▶ _Task requirements_
Give the data as a Markdown table with the columns Row and Line, one line per row, leaving out blank lines. Begin at the line that has "coordinates (391, 84)." and stop after the line that has "I want to click on camera-icon, so".

▶ _Dataset excerpts_
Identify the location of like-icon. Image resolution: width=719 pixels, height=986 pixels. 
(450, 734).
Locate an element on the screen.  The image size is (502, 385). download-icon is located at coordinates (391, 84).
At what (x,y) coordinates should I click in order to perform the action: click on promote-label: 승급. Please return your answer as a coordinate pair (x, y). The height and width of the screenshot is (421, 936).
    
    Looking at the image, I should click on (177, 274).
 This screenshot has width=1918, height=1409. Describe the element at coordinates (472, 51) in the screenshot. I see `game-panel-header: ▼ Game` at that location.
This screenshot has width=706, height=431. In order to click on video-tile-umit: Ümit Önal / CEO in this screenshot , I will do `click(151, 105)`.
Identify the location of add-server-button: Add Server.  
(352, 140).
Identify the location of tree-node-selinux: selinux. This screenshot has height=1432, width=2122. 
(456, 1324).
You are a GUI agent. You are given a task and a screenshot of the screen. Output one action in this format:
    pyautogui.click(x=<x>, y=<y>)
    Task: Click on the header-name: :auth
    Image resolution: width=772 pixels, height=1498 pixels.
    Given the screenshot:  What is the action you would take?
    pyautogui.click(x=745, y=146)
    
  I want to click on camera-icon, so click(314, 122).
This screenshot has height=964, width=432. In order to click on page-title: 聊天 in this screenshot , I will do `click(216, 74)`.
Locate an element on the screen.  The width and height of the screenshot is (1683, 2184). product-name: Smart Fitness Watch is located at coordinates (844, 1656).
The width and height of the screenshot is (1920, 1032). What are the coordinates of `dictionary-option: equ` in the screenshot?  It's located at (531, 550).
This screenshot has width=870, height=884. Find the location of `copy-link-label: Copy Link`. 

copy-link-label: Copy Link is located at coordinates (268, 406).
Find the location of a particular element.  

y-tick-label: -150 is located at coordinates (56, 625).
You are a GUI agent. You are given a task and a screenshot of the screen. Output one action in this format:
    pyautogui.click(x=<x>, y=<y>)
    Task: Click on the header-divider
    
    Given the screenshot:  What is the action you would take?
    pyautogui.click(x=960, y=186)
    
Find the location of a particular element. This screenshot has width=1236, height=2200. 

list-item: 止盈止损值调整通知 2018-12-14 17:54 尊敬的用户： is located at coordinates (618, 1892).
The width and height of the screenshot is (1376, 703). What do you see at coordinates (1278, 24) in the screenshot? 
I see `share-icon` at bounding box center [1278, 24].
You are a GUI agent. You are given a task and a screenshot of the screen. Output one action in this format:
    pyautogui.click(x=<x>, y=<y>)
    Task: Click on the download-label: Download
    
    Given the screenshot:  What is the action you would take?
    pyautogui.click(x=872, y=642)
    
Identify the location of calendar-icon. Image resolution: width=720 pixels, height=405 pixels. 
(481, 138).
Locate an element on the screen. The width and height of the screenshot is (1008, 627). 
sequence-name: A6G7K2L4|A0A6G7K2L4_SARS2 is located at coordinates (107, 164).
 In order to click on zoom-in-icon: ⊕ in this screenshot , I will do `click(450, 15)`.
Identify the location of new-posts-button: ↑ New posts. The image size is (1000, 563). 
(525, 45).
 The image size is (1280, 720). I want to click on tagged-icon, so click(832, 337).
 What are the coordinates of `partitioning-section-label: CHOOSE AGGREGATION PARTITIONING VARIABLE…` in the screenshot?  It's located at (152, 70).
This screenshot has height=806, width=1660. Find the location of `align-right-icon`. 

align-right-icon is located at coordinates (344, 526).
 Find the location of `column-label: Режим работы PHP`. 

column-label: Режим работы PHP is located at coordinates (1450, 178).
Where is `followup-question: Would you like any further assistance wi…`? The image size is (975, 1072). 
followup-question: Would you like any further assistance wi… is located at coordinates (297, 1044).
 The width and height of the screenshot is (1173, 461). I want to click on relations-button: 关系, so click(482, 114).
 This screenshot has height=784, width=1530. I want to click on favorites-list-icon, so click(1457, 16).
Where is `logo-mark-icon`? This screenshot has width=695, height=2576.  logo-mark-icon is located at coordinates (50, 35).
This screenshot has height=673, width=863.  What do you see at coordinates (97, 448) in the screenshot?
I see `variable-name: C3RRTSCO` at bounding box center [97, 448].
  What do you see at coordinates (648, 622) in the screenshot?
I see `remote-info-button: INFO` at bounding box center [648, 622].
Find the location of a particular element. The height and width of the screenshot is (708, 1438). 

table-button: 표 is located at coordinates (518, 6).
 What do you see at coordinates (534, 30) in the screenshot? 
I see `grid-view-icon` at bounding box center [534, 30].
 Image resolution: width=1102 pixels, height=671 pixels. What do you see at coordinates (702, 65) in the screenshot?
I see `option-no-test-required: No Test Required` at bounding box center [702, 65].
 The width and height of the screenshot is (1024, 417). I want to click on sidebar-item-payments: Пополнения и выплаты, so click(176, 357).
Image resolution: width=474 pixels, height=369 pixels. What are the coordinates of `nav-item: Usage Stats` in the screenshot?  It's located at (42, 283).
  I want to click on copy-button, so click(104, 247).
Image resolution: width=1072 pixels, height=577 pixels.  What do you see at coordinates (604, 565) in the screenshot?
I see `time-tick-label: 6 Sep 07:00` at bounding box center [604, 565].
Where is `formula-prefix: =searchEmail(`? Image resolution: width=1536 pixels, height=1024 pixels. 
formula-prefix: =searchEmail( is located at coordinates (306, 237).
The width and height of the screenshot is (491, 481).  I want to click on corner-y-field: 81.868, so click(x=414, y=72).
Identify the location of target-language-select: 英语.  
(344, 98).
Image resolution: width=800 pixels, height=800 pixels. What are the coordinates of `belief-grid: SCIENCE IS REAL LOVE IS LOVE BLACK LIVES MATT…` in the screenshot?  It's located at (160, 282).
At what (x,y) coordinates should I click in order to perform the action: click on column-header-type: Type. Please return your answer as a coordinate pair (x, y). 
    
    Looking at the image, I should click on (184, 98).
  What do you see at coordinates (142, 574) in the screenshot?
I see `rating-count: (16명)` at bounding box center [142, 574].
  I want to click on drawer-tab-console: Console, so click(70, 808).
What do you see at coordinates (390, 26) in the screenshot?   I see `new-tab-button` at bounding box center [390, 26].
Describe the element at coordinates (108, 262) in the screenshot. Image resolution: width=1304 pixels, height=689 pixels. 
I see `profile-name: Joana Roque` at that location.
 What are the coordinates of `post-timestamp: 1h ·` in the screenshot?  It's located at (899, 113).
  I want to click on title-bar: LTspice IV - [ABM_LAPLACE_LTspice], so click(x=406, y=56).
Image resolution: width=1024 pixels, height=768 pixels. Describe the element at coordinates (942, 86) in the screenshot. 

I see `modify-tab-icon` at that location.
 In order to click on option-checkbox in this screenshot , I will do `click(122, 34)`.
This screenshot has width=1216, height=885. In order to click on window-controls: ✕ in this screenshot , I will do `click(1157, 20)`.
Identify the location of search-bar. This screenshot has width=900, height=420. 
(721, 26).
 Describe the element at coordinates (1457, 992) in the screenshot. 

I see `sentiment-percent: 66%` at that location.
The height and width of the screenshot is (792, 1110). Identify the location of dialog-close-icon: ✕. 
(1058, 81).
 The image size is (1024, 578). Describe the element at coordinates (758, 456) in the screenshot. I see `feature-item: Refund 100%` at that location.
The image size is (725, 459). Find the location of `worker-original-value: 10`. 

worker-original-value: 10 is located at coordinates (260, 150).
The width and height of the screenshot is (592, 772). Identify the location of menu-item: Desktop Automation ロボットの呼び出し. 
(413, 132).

▶ _Result of this exercise_
| Row | Line |
|---|---|
| 1 | Locate an element on the screen.  The image size is (502, 385). download-icon is located at coordinates (391, 84). |
| 2 | At what (x,y) coordinates should I click in order to perform the action: click on promote-label: 승급. Please return your answer as a coordinate pair (x, y). The height and width of the screenshot is (421, 936). |
| 3 |     Looking at the image, I should click on (177, 274). |
| 4 |  This screenshot has width=1918, height=1409. Describe the element at coordinates (472, 51) in the screenshot. I see `game-panel-header: ▼ Game` at that location. |
| 5 | This screenshot has width=706, height=431. In order to click on video-tile-umit: Ümit Önal / CEO in this screenshot , I will do `click(151, 105)`. |
| 6 | Identify the location of add-server-button: Add Server.   |
| 7 | (352, 140). |
| 8 | Identify the location of tree-node-selinux: selinux. This screenshot has height=1432, width=2122.  |
| 9 | (456, 1324). |
| 10 | You are a GUI agent. You are given a task and a screenshot of the screen. Output one action in this format: |
| 11 |     pyautogui.click(x=<x>, y=<y>) |
| 12 |     Task: Click on the header-name: :auth |
| 13 |     Image resolution: width=772 pixels, height=1498 pixels. |
| 14 |     Given the screenshot:  What is the action you would take? |
| 15 |     pyautogui.click(x=745, y=146) |
| 16 |   I want to click on camera-icon, so click(314, 122). |